Politik

Umstrittene Rasterfahndung Studenten beschweren sich

Ein jordanischer Student der Universität Münster will gegen das vom Oberlandesgericht (OLG) Düsseldorf gefällte Urteil zur Rasterfahndung Beschwerde beim Bundesverfassungsgericht einlegen. Das teilte der Allgemeine Studierendenausschuss (AStA) der Hochschule, der den Studenten unterstützt, am Mittwoch mit. Auch ein marokkanischer Student aus Duisburg plane Beschwerde gegen den OLG-Beschluss zu seiner Klage.
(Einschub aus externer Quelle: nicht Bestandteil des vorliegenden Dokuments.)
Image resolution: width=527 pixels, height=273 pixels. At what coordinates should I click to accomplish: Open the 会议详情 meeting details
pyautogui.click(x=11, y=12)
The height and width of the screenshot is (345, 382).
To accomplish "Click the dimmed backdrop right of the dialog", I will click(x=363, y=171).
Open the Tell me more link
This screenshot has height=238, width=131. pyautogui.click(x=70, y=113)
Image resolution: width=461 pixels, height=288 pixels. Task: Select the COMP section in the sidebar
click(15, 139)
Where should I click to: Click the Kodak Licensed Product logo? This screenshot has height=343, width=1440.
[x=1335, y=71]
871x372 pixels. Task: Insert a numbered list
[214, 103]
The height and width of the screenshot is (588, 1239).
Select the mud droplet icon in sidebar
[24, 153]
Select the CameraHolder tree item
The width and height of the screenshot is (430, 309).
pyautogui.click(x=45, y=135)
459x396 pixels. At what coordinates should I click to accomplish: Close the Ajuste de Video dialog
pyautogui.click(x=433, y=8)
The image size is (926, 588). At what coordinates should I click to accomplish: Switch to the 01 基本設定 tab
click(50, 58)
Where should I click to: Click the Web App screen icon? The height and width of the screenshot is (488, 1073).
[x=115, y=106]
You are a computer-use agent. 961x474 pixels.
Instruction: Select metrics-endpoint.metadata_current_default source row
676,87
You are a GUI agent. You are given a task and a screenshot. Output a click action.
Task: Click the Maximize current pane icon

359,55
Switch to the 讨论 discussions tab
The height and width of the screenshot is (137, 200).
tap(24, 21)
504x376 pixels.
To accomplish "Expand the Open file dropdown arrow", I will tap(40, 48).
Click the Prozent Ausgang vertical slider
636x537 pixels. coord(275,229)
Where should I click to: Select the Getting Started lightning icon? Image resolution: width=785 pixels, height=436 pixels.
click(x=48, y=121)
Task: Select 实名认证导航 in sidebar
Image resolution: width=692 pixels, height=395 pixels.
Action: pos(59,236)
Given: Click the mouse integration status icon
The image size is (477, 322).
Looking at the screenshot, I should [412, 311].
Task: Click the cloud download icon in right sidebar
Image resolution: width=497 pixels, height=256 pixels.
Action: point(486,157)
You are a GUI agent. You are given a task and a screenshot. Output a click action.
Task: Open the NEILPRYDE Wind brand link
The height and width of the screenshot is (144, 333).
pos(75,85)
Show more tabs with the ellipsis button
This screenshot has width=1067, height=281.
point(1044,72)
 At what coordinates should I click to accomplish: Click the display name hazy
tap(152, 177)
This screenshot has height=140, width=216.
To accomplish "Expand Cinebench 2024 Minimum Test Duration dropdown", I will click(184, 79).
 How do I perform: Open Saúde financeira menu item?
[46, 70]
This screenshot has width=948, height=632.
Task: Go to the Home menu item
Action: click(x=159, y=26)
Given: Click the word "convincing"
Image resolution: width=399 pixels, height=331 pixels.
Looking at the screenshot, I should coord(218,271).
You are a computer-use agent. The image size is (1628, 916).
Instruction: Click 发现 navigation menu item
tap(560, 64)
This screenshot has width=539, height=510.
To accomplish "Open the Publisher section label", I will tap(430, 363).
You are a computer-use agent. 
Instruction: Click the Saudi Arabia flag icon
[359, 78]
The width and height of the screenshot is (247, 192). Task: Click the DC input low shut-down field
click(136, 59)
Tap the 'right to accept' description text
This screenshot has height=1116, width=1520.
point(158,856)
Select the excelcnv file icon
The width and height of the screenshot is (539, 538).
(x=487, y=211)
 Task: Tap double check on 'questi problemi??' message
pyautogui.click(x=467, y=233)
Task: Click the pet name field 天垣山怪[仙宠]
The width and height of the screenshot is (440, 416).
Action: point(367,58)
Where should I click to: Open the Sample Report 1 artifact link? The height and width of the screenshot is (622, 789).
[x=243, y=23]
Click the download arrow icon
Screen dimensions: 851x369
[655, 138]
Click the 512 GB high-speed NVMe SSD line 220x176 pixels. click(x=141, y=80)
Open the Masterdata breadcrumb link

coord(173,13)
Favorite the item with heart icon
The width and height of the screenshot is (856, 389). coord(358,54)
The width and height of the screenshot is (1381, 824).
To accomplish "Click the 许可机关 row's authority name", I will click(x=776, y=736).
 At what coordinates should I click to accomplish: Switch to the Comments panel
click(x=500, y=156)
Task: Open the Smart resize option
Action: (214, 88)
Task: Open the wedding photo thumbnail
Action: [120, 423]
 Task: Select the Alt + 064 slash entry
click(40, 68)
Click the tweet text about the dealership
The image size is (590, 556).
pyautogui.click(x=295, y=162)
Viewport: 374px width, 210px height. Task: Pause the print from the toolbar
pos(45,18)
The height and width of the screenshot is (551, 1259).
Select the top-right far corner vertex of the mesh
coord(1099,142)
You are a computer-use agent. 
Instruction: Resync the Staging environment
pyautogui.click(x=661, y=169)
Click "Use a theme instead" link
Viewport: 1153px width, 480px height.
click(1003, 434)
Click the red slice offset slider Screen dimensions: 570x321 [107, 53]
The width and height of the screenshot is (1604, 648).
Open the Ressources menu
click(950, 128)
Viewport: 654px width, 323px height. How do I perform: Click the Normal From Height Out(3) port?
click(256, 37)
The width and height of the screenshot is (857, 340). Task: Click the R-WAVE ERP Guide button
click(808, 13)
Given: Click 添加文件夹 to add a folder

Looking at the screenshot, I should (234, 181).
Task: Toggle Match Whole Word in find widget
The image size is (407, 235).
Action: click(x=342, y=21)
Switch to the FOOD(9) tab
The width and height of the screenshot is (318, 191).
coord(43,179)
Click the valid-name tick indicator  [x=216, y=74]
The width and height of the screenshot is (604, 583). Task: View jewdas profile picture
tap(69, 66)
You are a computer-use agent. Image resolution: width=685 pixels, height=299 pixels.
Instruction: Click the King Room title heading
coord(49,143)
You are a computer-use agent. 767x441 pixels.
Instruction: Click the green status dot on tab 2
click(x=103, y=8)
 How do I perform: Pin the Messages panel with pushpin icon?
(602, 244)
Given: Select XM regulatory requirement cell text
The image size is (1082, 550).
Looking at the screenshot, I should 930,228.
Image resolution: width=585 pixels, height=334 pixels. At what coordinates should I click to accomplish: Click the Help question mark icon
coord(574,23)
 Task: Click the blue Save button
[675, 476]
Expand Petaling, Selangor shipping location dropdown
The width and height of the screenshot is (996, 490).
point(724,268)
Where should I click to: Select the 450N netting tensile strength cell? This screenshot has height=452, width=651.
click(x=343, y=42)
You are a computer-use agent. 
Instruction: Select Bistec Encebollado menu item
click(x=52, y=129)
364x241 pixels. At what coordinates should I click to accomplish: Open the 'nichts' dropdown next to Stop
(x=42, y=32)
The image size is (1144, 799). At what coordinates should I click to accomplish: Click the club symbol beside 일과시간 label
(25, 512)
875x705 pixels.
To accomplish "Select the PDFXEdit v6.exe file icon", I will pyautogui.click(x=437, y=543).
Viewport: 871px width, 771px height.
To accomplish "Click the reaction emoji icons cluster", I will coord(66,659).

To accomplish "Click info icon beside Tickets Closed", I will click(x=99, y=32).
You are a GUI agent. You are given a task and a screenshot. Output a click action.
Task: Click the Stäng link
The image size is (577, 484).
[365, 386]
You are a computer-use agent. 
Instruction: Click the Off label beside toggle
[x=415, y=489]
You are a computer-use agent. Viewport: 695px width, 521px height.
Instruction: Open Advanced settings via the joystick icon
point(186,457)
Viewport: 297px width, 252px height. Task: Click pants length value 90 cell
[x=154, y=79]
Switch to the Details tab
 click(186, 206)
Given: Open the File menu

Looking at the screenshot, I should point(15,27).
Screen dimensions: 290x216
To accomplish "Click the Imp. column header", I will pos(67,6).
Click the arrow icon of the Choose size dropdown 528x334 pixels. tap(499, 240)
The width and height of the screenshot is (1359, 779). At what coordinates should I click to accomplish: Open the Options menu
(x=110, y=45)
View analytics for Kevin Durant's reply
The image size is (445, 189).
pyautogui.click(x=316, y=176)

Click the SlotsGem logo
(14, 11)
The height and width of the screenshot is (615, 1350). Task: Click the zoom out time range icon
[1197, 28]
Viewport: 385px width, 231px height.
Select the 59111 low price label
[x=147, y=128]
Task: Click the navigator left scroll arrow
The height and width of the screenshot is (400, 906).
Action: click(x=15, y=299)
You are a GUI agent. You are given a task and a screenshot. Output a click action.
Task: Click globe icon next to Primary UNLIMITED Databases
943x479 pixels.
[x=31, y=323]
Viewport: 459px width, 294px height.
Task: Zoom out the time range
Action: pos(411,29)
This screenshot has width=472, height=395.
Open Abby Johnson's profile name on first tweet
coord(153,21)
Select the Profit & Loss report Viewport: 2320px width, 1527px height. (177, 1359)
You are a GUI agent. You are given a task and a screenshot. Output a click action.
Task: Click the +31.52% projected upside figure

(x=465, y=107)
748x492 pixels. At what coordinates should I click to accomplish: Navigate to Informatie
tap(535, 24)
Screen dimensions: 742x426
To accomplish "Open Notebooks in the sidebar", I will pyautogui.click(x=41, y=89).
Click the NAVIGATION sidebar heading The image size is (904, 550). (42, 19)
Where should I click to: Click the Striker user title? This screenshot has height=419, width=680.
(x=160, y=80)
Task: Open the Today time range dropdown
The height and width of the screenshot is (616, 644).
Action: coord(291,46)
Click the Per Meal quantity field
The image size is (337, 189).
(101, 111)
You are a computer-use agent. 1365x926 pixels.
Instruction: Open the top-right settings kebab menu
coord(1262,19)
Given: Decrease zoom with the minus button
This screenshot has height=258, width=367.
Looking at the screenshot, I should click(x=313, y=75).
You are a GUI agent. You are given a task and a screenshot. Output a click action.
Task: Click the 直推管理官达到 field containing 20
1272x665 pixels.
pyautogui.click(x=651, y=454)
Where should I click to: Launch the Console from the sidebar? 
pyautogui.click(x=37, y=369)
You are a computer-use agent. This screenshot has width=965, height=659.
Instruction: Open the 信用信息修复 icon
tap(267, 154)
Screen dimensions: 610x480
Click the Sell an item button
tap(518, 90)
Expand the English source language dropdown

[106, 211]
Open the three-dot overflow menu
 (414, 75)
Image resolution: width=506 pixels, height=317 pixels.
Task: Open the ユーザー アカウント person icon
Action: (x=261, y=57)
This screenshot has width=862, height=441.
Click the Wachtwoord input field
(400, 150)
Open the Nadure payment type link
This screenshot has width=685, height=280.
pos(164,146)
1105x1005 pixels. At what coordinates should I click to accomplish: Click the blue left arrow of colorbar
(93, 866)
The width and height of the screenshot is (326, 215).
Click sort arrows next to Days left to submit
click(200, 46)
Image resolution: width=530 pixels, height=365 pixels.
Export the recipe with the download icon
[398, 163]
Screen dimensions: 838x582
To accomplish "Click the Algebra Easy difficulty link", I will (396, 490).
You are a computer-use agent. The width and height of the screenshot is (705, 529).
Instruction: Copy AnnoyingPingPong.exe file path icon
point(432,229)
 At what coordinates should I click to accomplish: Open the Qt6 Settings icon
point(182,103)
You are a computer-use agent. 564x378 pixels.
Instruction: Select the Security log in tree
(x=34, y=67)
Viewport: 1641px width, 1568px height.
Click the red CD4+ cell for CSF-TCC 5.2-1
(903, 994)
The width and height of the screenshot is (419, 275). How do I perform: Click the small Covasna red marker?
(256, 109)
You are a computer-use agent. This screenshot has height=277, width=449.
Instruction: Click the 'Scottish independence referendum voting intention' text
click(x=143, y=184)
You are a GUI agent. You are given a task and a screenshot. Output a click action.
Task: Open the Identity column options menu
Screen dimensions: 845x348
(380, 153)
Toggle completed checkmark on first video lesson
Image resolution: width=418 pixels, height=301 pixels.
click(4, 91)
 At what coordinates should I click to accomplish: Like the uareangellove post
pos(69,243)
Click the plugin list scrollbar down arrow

Das OLG hatte am Montag beschlossen, bei der Fahndung nach so genannten Schläfern von islamistischen Organisationen dürften nur personenbezogene Daten von Staatsangehörigen eines verdächtigen Landes oder von Muslimen weitergegeben werden - nicht aber von deutschen Staatsbürgern.

Nach Ansicht des AStA widerspricht die OLG-Entscheidung dem im Grundgesetz festgeschriebenen Gleichheitsgrundsatz, wonach niemand wegen seiner Herkunft benachteiligt werden darf.

Weitere Klagen anhängig

In Berlin und Hessen hatten Gerichte die Rasterfahndung bereits für unzulässig erklärt. In Hamburg wird sie derzeit juristisch überprüft. Die Hansestadt hatte aber bereits das Festhalten an der Rasterfahndung nach so genannten "Schläfern" islamistischer Organisationen angekündigt. Mehrere der Todespiloten der Anschläge vom 11. September in den USA lebten jahrelang ungestört in Hamburg.

Anti-Terror-Maßnahme

Nach den Terroranschlägen vom 11. September übermittelten die Einwohner-Meldeämter, die Hochschulen und das Ausländer-Zentralregister personenbezogene Daten aller zwischen 1960 und 1983 geborenen Männer an die Polizei zum Datenabgleich. Die Befürworter dieser Fahndungsmethode argumentieren, dass es auch für mögliche Anschläge in Deutschland "hinreichende Anhaltspunkte" gegeben habe. Gegner sehen eine Gefährdung der Bürgerrechte.